Justice Anthony Kennedy, widely expected to be the swing vote between the court's liberal and conservative wings, proved difficult for observers to read. The 78-year-old justice put hard questions to both sides.

"This definition has been with us for millennia," Kennedy said of the definition of marriage as between one man and one woman. "And it's very difficult for the court to say, 'Oh, well, we know better.'" Kennedy's statement touched on an eternal question for the court: When should the justices allow voters to work out a question of rights and when should the court intervene?

Kennedy's allusions to landmark civil rights cases likely gave hope to those in favor of having the court issue a dramatic ruling enshrining same-sex marriage as a constitutional right.

For example, Kennedy made the point that the amount of time between the decision in Brown v. Board of Education (1954), in which the court found establishing separate public schools for black and white students was unconstitutional, and Loving v. Virginia (1967), which overturned a ban on interracial marriages, is about the same amount of time between the decision in Lawrence v. Texas (2003), the case that struck down anti-sodomy laws in Texas that made homosexual sex illegal, and today's arguments. The implication was that the court would be moving not at a reckless speed but at a measured pace similar to its rulings in key civil rights opinions.

Noah Feldman, a professor of constitutional and international law at Harvard University, shared his interpretation in Bloomberg View: "Kennedy was making the point that he believes gradualism is appropriate in the announcement of new fundamental rights. The strong implication was that, when the court announced the end of segregation, some of the public still wasn't ready for interracial marriage. By analogy, when he created the constitutional right to gay sex, the country wasn't ready for gay marriage. Now, Kennedy implied, 12 years on, the time is right."

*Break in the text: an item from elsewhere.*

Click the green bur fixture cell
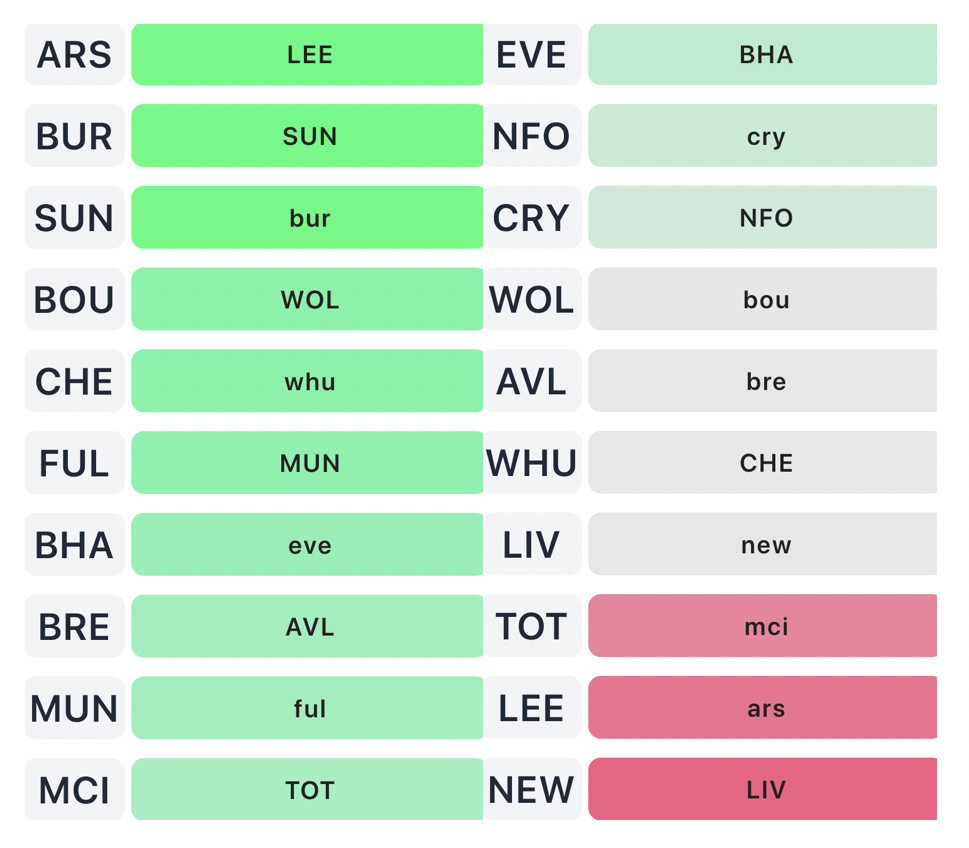 (307, 218)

Chief Justice John Roberts, who in 2012 surprised many by siding with the court's liberal wing to uphold Obamacare, was also tough to pin down.

"Every definition that I looked up, prior to about a dozen years ago, defined marriage as unity between a man and a woman as husband and wife," he said. "Obviously, if you succeed, that core definition will no longer be operable." He added, "My question is, you're not seeking the join the institution, you're seeking to change what the institution is."

Roberts also said that, if proponents of same-sex marriage prevail before the court, "there will be no more debate.... Closing of debate can close minds." He continued, "People feel very differently about something if they have a chance to vote on it than if it's imposed on them by the courts."

But Roberts also pointed out, "If Sue loves Joe and Tom loves Joe, Sue can marry him and Tom can't. And the difference is based upon their different sex." The chief justice asked, "Why isn't that a straightforward question of sexual discrimination?"

The other members of the court mostly stayed within their ideological bounds. Justices Sotomayor, Kagan, Ginsburg and Breyer pressed hard on the attorneys representing the states that ban same-sex marriage, while Justices Scalia and Alito asked pointed questions of the petitioners. Justice Alito asked whether allowing for same-sex marriage would not also open the door to polygamous marriage. Justice Thomas maintained his signature silence (Thomas has not asked a question during oral arguments in the past eight years).

The Supreme Court has uploaded audio of the oral arguments in two parts. So far, a transcript of the first part of the arguments is available online.

The court is expected rule in June.

Correction: This article originally stated "Justices Scalia, Alito and Thomas asked pointed questions of the petitioners." Justice Clarence Thomas has not asked a question during oral arguments in more than eight years.